Veel van de problematiek van windmolens hangt samen met schaalvergroting. De grotere hoogte van de molens zorgt ervoor dat de onderlinge afstand ook groter wordt, de afstand moet namelijk minimaal vier keer de masthoogte zijn. Kortom de impact van windmolens neemt zowel in hoogte als oppervlakte toe. In ons dichtbevolkte en platte land zorgt dit voor een toenemende weerstand. Hoe kun je dan toch meer megawatt realiseren?

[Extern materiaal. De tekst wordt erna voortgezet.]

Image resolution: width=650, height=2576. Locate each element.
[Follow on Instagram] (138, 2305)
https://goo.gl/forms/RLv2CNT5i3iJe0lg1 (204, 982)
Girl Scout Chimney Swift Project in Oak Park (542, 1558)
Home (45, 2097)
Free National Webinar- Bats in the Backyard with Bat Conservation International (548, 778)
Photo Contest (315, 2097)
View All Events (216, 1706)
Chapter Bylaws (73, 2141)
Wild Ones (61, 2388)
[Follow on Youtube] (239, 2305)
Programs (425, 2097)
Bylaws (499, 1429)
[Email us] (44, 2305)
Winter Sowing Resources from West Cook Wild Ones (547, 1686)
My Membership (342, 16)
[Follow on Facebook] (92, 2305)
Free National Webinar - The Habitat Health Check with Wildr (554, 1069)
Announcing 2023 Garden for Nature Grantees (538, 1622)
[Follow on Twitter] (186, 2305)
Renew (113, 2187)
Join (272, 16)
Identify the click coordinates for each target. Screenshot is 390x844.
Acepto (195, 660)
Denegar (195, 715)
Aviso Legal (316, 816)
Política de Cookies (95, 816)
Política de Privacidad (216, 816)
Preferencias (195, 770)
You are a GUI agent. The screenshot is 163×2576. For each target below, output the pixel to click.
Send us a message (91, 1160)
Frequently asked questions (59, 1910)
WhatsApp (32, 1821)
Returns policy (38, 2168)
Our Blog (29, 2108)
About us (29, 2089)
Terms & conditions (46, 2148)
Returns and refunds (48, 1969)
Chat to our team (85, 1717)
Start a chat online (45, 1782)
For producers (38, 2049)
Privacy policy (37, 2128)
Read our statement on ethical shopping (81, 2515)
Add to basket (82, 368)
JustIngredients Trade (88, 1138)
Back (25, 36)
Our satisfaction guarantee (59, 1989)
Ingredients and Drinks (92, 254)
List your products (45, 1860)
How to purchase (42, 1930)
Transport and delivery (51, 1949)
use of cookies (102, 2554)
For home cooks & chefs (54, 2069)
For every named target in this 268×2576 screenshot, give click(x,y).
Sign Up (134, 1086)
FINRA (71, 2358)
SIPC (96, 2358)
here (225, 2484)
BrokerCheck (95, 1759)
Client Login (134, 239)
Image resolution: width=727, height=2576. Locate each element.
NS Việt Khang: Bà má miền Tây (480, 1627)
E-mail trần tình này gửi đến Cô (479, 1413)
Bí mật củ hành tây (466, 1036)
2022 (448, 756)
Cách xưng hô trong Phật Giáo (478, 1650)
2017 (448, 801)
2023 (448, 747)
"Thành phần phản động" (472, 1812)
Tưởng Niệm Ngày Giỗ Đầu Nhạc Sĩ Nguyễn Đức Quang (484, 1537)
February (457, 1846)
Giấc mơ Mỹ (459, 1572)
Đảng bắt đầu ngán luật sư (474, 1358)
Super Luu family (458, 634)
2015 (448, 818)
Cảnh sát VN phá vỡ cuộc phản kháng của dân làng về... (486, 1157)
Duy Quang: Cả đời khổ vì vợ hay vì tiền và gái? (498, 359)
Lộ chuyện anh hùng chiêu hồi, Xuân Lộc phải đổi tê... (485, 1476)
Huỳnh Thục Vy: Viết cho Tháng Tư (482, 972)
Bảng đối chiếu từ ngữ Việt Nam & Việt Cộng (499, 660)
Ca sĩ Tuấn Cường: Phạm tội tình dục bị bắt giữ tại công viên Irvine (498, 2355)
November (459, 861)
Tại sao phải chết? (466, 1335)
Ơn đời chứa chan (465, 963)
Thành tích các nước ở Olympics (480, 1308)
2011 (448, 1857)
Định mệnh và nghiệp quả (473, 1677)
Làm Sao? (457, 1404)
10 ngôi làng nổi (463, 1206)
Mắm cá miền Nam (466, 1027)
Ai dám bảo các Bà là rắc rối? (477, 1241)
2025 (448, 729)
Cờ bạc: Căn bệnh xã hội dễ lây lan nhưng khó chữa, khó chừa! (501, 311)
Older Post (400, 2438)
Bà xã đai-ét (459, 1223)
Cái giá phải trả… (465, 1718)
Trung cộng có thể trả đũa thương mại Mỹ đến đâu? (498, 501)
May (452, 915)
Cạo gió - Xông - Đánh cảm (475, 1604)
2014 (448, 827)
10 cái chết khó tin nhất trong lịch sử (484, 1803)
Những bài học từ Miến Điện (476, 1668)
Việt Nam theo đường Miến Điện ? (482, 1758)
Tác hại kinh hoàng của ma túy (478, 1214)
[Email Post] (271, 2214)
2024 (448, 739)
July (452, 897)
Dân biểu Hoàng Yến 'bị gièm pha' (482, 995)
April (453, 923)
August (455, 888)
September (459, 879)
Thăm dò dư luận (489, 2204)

Het is intussen twee jaar geleden dat Dirk Sijmons als rijksadviseur van het landschap het advies Windturbines in het Nederlandse landschap aan de ministers Cramer, Verburg en Van der Hoeven aanbood. In een soort nabeschouwing op eigen werk vat Sijmons het advies nog een keer samen. Hij gaat daarbij vooral in op de semantiek; welke betekenis verbinden mensen aan het beeld van een windmolen? Er heerst veel weerstand bij burgers en bestuurders en deze berust niet op rationele argumenten. Een gevoel van noodzaak ontbreekt. Het belang van de windmolen moet deze 'Don Quichottes' duidelijk worden gemaakt. 'Maar,' zegt Sijmons, 'de ruimtelijke ontwerpkant speelt hierin geen hoofdrol'. 

Liliane Geerling, die Riek Bakker vervangt, toont een studie die juist ingaat op de betekenis van de windmolen. De zichtbaarheid van de molen wordt uitgebuit om de relatie tussen het industriële productielandschap en de molen te laten zien. Industrie heeft immers energie nodig en de molen levert deze. Een voordeel is dat plaatsing in een dergelijke landschap weinig aanleiding geeft tot burgerprotest. Zo kan rond de 5000 MW gerealiseerd worden, als er tenminste minder strenge veiligheidsvoorschriften en meer meewerkende partijen zijn.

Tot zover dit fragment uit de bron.